According to the low-speed readout circuit 18 of this embodiment, since the readout time is extended due to low-speed readout, the audible sound becomes a signal at the time of reception for one of the transmitted pulses. When adding circuitry, the signal is thinned out during some pulse repetition periods during reception.

Next, FIG. 2 shows a second embodiment of the present invention, and this FIG. 2 is a block diagram showing the case where it is used in a radar observation device.

Next, the second embodiment shown in FIG. 2 will be explained.
The same members as those in the first embodiment shown in the drawings are given the same reference numerals, and the basic configuration and operation are the same, so the explanation will be omitted below. Note that in the second embodiment, the transmission system not related to the present invention is omitted.

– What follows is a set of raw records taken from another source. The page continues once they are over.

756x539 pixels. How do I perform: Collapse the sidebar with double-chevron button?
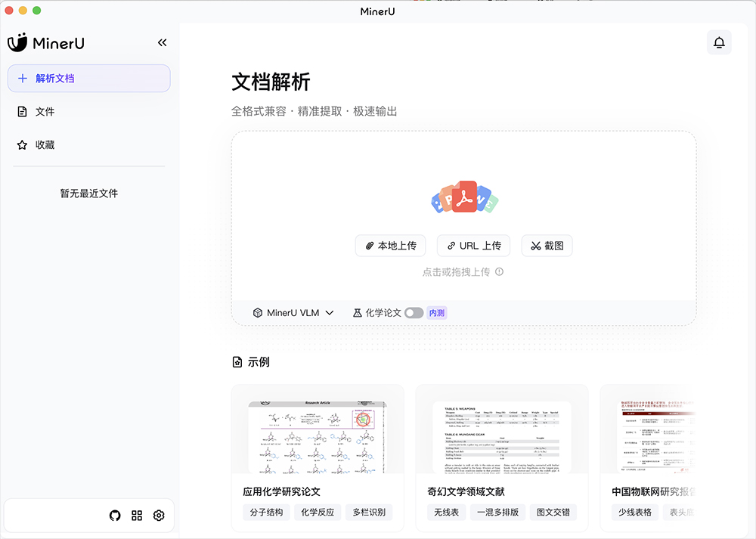click(x=162, y=43)
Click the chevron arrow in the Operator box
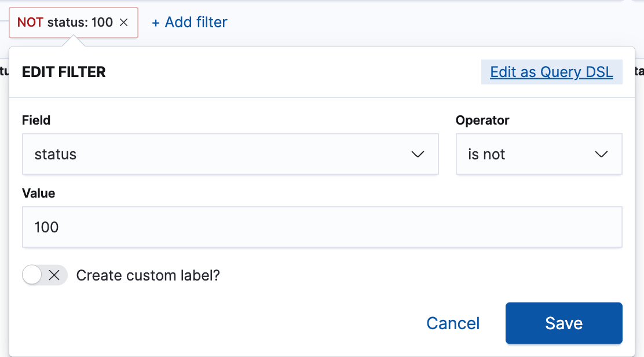This screenshot has height=357, width=644. point(601,155)
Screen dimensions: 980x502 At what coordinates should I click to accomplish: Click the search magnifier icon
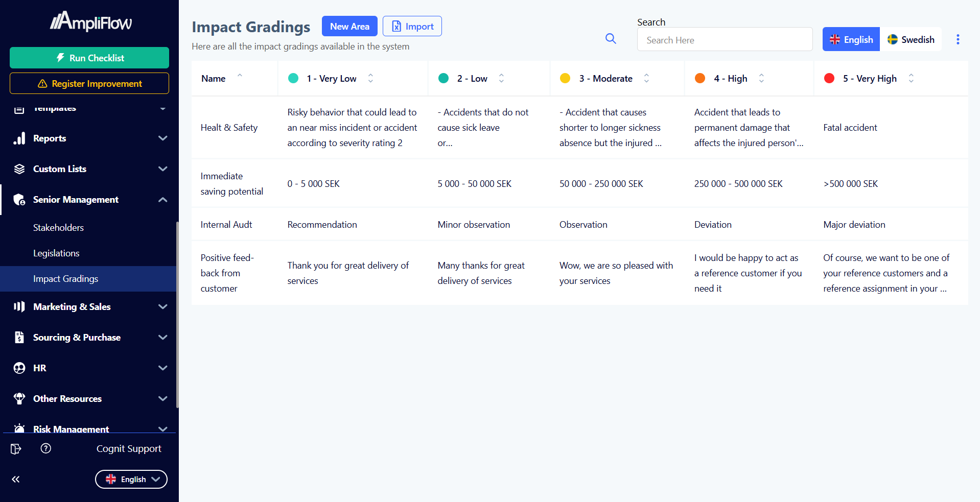pos(611,39)
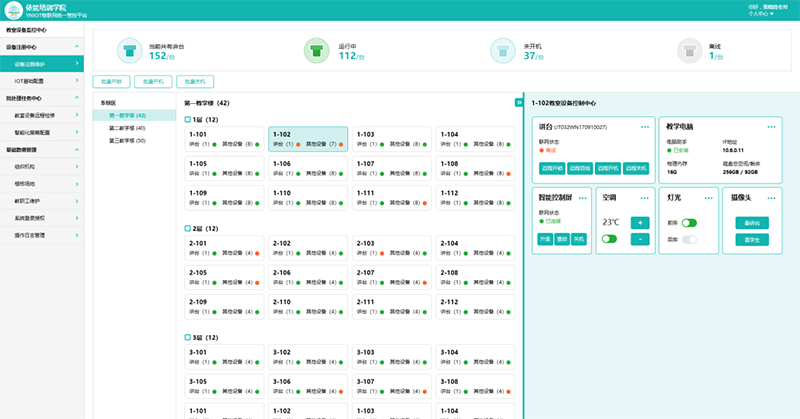Collapse the 基础数据管理 sidebar section
The width and height of the screenshot is (800, 419).
click(x=75, y=148)
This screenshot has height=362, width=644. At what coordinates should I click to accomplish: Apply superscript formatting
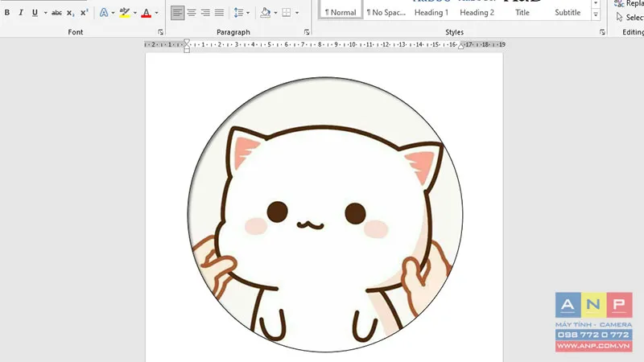(85, 13)
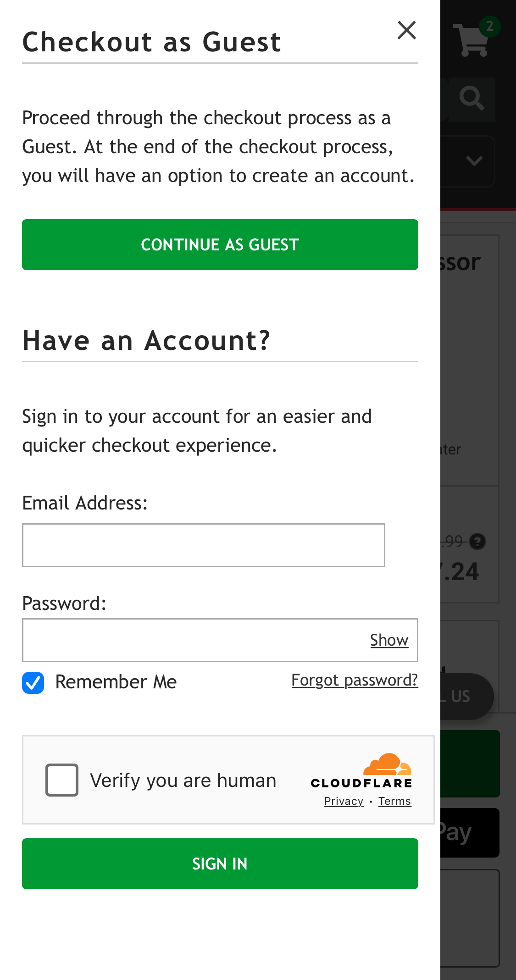516x980 pixels.
Task: Open the Forgot password link
Action: [354, 681]

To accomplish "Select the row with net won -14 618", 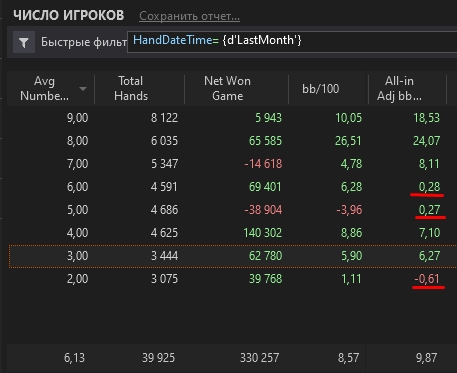I will tap(232, 164).
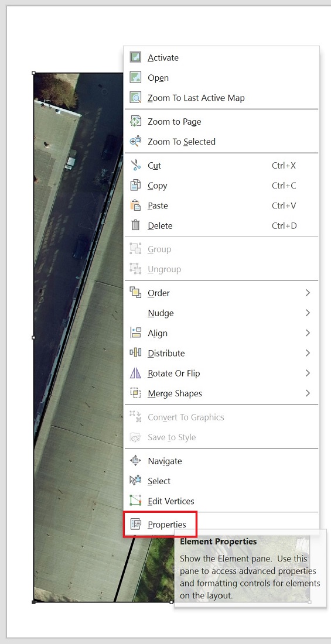Click the Activate map frame icon
The height and width of the screenshot is (644, 331).
tap(135, 57)
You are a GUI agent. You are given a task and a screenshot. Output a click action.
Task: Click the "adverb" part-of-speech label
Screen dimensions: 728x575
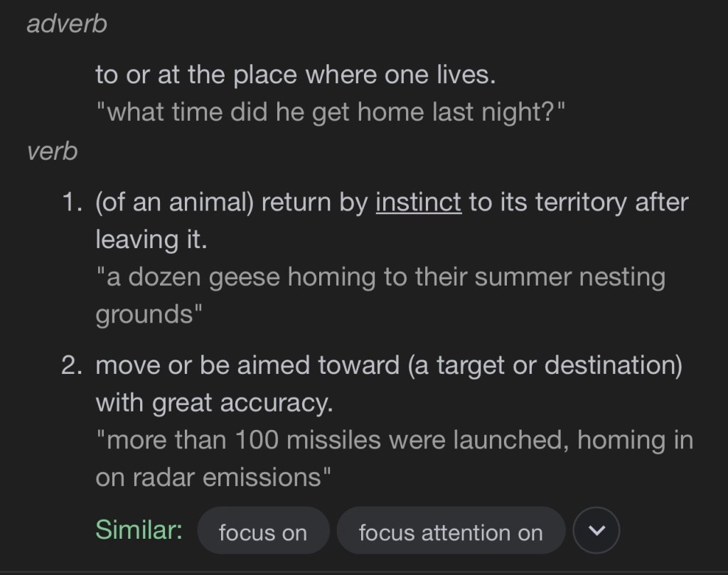(x=66, y=23)
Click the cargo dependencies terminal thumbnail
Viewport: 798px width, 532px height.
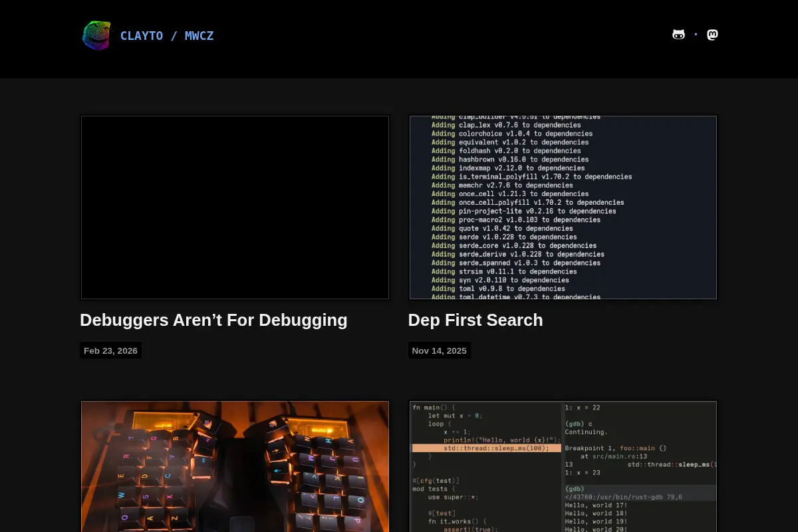point(563,207)
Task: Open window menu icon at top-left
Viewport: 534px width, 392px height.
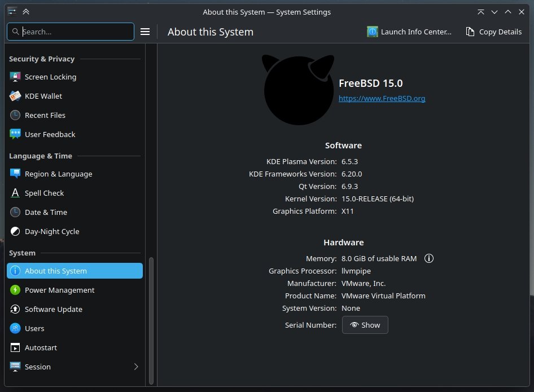Action: (12, 12)
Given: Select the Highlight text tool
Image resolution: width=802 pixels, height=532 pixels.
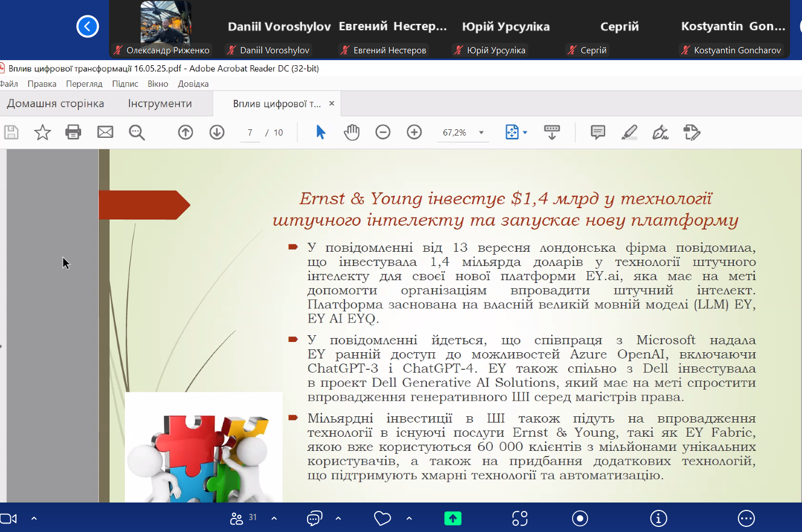Looking at the screenshot, I should 629,132.
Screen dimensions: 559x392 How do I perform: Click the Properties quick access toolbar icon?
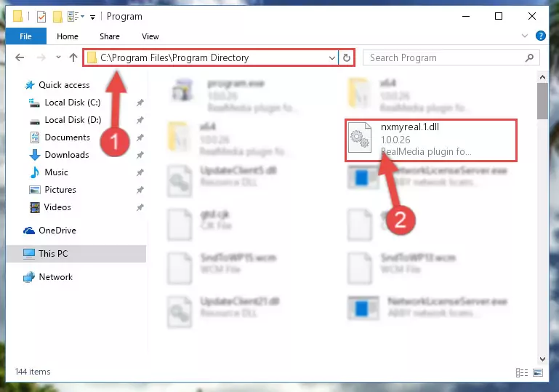(x=41, y=17)
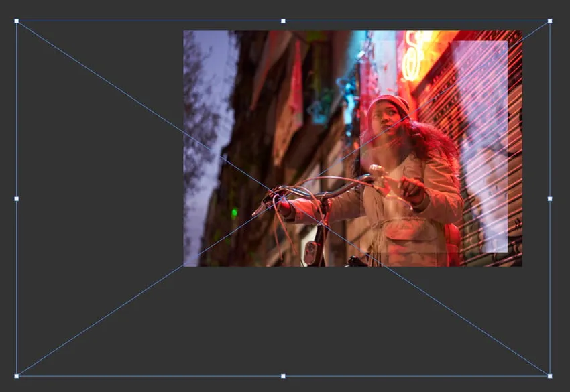Select the top-center transform edge handle

[283, 21]
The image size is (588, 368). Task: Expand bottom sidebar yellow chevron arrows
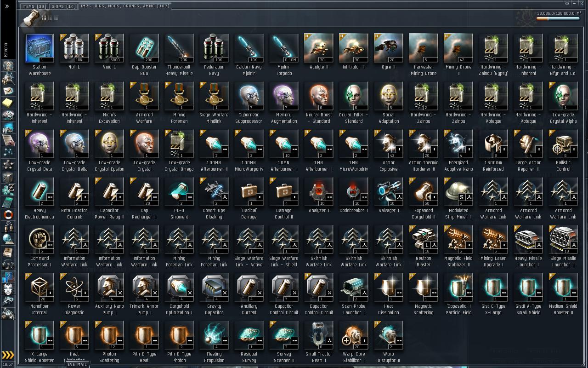click(x=7, y=355)
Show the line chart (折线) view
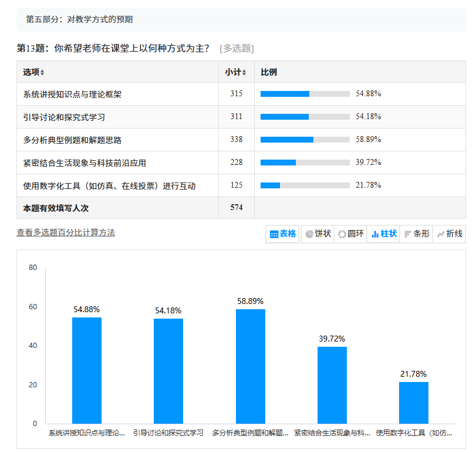The image size is (476, 453). coord(450,234)
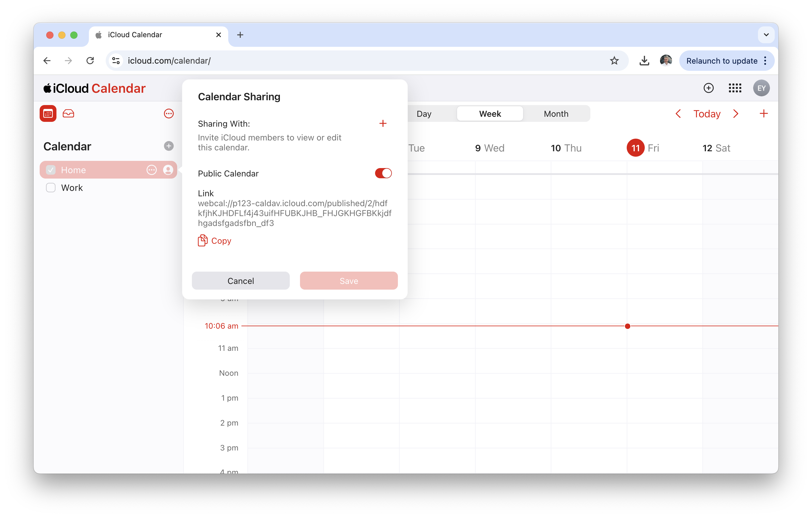
Task: Create new event with red plus
Action: [763, 114]
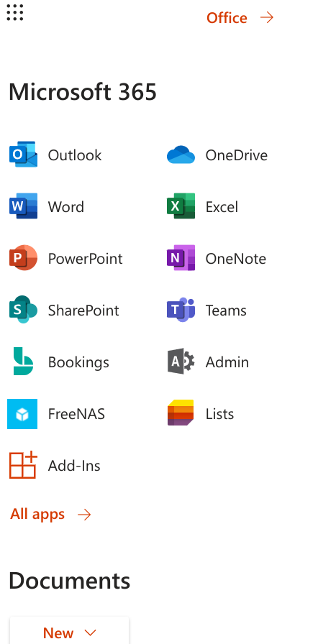Click the FreeNAS blue cube icon
This screenshot has width=318, height=644.
pyautogui.click(x=22, y=413)
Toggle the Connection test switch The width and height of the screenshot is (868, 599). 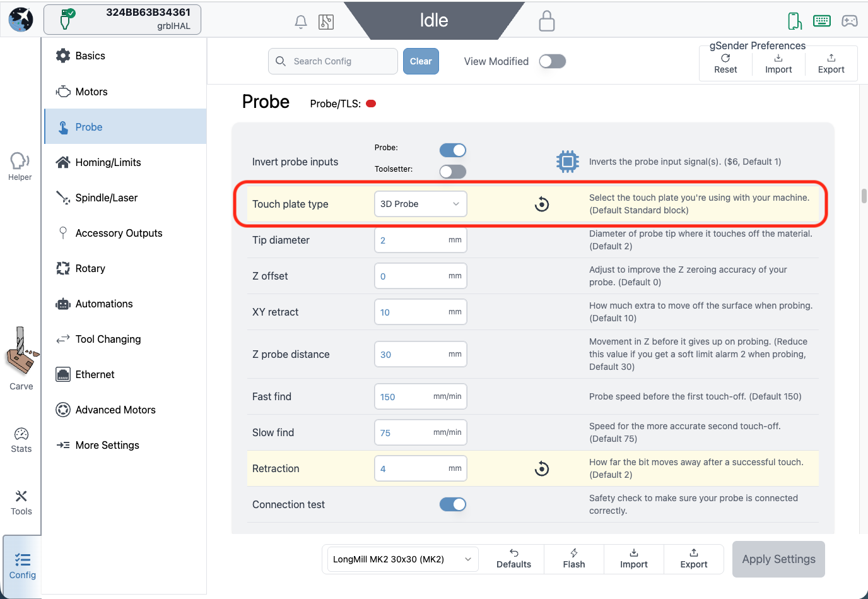coord(452,504)
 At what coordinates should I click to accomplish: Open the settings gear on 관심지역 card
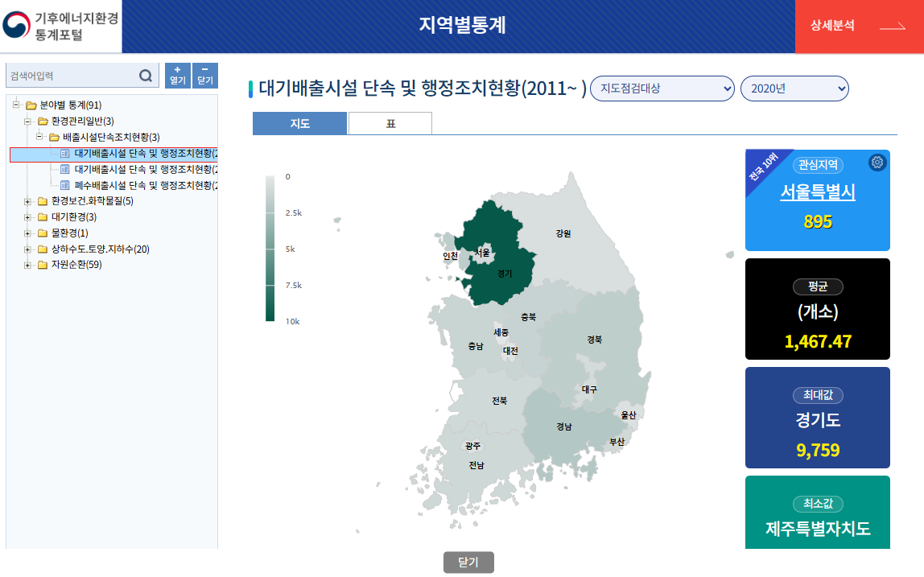point(877,163)
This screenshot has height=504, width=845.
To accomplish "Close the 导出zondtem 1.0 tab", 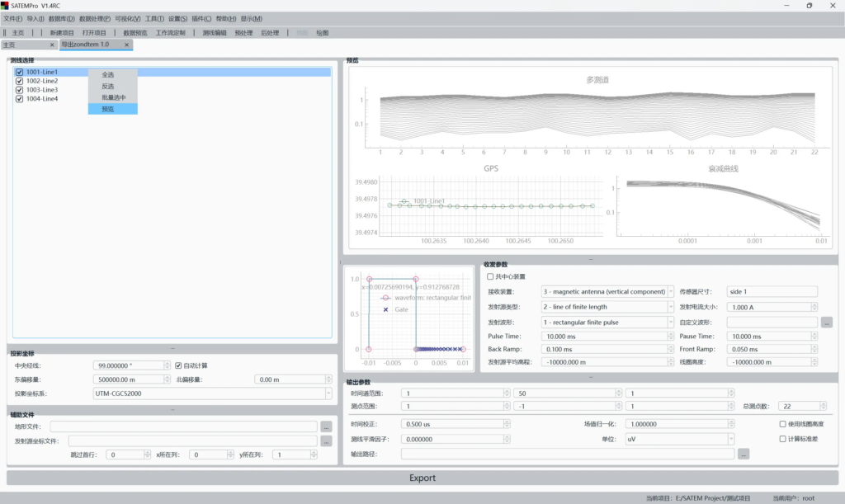I will pos(126,45).
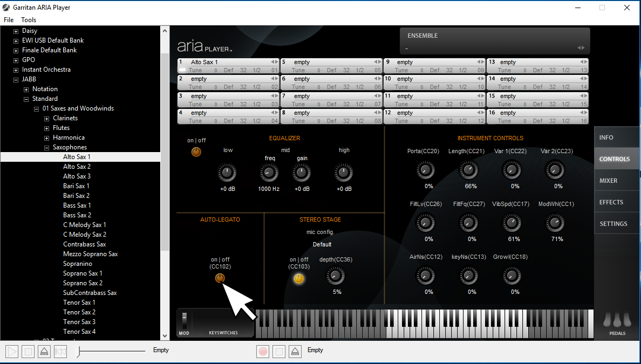Viewport: 641px width, 364px height.
Task: Click the rewind to start button
Action: (60, 352)
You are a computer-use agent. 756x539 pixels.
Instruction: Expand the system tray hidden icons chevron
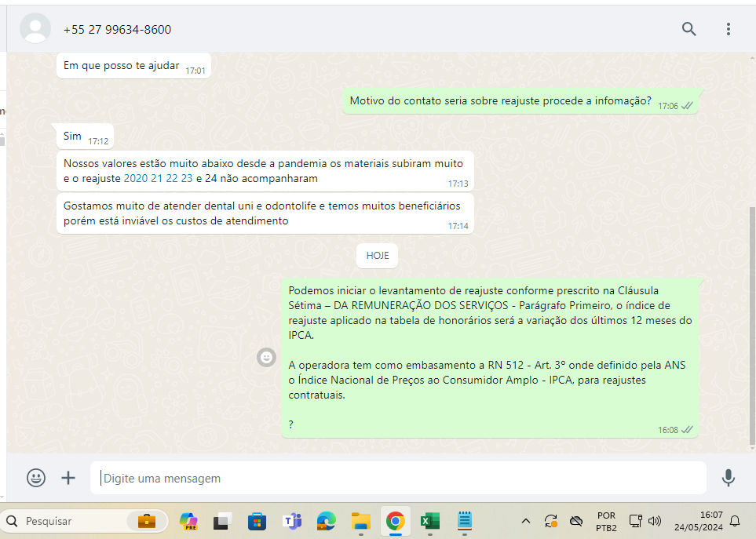point(525,521)
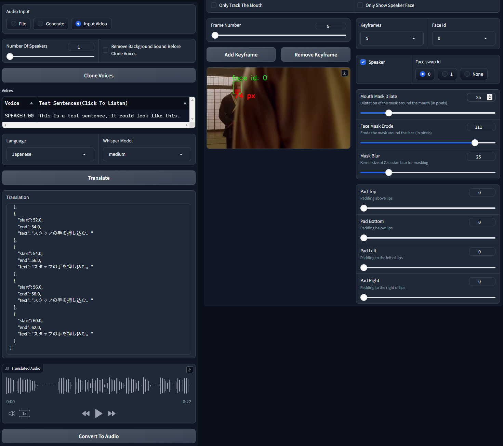
Task: Select File as audio input
Action: tap(14, 24)
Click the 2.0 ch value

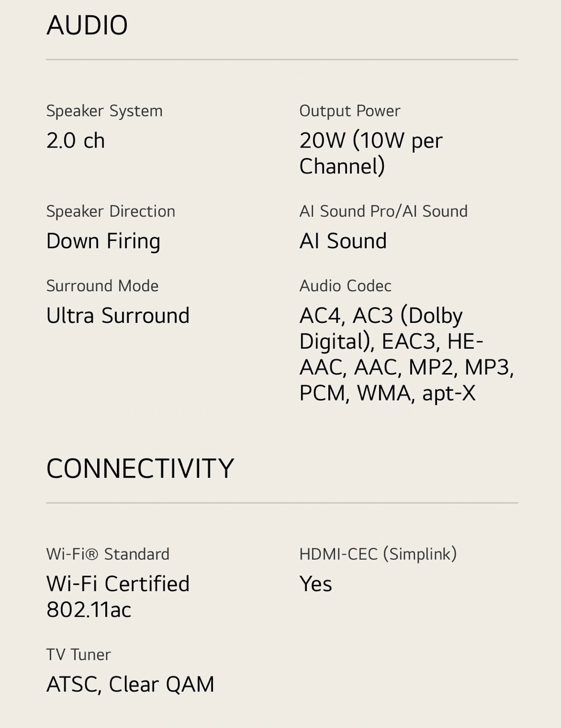pyautogui.click(x=75, y=141)
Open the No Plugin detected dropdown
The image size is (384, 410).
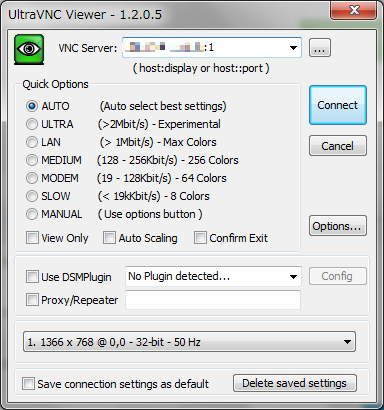(x=293, y=277)
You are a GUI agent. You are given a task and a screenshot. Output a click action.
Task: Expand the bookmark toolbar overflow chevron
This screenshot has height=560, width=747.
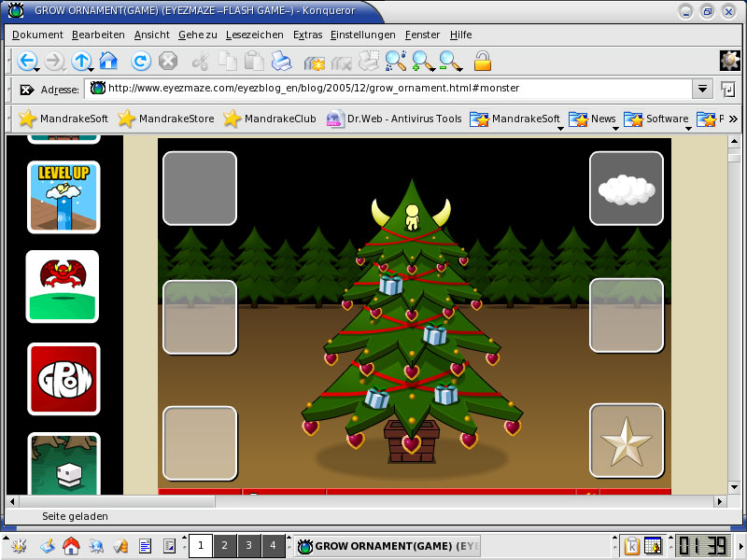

As shown in FIG. 2, the differences from the first embodiment (FIG. 1) are in the moving body 5 as an observation object and the antenna 11 as a transducer since it relates to a radar observation device. , is different from the subject 5 and probe 10 shown in FIG. 1 in the ultrasonic diagnostic apparatus described above.

That is, in FIG. 2, the moving object 6 is, for example, a moving observation object, such as a ship or an aircraft. Of course, it can also be applied to surrounding weather phenomena such as typhoons and storms.

Further, the antenna 11 is a transducer for transmitting and receiving electromagnetic waves, as is well known.

From the above, in the case of the radar viewing i111 device, the reflected wave reception signal by the antenna 1l is transmitted to the logarithmic characteristic receiving circuit 32.
to generate an image signal.

Here, the bandwidth and repetition period (frequency) of this image signal
is usually almost the same as an ultrasound diagnostic device, so the second
The explanation of the operation after the A/D converter shown in the figure is the same as that of the first embodiment shown in FIG. 1 described above, and will therefore be omitted.

[Effects of the Invention] As described above, the reflected wave reception hearing instrument iD according to the present invention
According to the J device, instead of visually checking and observing the reflected waves reflected from the observation object as in the past, it responds to the reflected waves by faithfully converting the reflected waves into predetermined sound waves in the audio frequency range. A predetermined sound wave can be generated. Therefore, the observer can detect subtle changes in the reflected sound by listening.

For this reason, there is an effect that the properties and changes of an object, which could not be observed visually using conventional image display, can be known by making sounds and listening to the sounds.

[Brief explanation of the drawing]

FIG. 1 is a block diagram showing a first embodiment of the reflected wave receiving listening observation device D1 according to the present invention, and FIG. 2 is a block diagram showing a second embodiment of the reflected wave receiving listening observation device according to the present invention.
FIG. 2 is a block diagram showing an example. 5... Subject 6... Moving object 10... Probe 11... Antenna 16... Memory circuit 16a... Reflected wave digital signal 18...
Low-speed readout circuit 22...Audio amplifier 24...Speaker.

Claims (1)

[Claims] (1) A transducer that transmits sound waves or electromagnetic waves to an observation object and receives reflected waves reflected by a specific area of the object, and a storage means that stores the reflected waves received by the transducer. and low-speed reading means for reading out the reflected waves stored in the storage means at a low speed and converting the reflected waves into predetermined sound waves in the audible frequency range, the audible waves being converted according to the reflected waves by the low-speed reading means. A reflected wave receiving listening observation device characterized by emitting predetermined sound waves in a frequency range.